WORK REQUIRED:
Your output should be the lines of the entries below, exactly, from the first one through the line that holds "a decrease of".

DATA RECORDS:

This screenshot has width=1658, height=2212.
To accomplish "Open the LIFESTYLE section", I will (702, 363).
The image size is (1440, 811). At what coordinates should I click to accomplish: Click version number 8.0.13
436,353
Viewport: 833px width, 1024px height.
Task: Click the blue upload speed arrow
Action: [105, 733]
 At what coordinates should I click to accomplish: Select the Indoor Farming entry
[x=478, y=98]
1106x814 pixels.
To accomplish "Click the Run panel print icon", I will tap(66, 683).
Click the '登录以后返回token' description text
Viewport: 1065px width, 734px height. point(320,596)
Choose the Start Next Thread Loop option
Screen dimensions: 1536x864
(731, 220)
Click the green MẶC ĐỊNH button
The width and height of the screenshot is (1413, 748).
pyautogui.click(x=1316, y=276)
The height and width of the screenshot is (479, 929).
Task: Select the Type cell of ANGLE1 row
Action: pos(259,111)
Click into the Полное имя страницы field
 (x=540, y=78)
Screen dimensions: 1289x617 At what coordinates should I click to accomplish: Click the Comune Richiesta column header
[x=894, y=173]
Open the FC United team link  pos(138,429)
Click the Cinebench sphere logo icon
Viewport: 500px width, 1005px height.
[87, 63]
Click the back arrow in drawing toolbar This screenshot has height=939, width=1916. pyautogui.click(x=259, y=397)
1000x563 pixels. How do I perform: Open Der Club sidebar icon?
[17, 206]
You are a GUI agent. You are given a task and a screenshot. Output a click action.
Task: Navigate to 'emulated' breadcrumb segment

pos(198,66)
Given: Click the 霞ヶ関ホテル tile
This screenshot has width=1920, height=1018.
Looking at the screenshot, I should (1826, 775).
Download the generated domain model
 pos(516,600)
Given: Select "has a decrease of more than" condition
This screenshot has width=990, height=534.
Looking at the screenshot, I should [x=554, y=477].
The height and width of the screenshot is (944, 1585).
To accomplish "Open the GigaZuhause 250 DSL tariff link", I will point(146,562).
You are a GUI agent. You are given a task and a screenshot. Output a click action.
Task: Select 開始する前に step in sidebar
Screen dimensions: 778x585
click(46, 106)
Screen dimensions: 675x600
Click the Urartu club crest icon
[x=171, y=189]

SOLUTION FOR THIS TASK:
This screenshot has width=1658, height=2212.
To accomplish "Open the LIFESTYLE section", I will (702, 363).
The image size is (1440, 811). At what coordinates should I click to accomplish: Click version number 8.0.13
436,353
Viewport: 833px width, 1024px height.
Task: Click the blue upload speed arrow
Action: [105, 733]
 At what coordinates should I click to accomplish: Select the Indoor Farming entry
[x=478, y=98]
1106x814 pixels.
To accomplish "Click the Run panel print icon", I will tap(66, 683).
Click the '登录以后返回token' description text
Viewport: 1065px width, 734px height. point(320,596)
Choose the Start Next Thread Loop option
Screen dimensions: 1536x864
(731, 220)
Click the green MẶC ĐỊNH button
The width and height of the screenshot is (1413, 748).
pyautogui.click(x=1316, y=276)
The height and width of the screenshot is (479, 929).
Task: Select the Type cell of ANGLE1 row
Action: pos(259,111)
Click into the Полное имя страницы field
 (x=540, y=78)
Screen dimensions: 1289x617 At what coordinates should I click to accomplish: Click the Comune Richiesta column header
[x=894, y=173]
Open the FC United team link  pos(138,429)
Click the Cinebench sphere logo icon
Viewport: 500px width, 1005px height.
[87, 63]
Click the back arrow in drawing toolbar This screenshot has height=939, width=1916. pyautogui.click(x=259, y=397)
1000x563 pixels. How do I perform: Open Der Club sidebar icon?
[17, 206]
You are a GUI agent. You are given a task and a screenshot. Output a click action.
Task: Navigate to 'emulated' breadcrumb segment

pos(198,66)
Given: Click the 霞ヶ関ホテル tile
This screenshot has width=1920, height=1018.
Looking at the screenshot, I should (1826, 775).
Download the generated domain model
 pos(516,600)
Given: Select "has a decrease of more than" condition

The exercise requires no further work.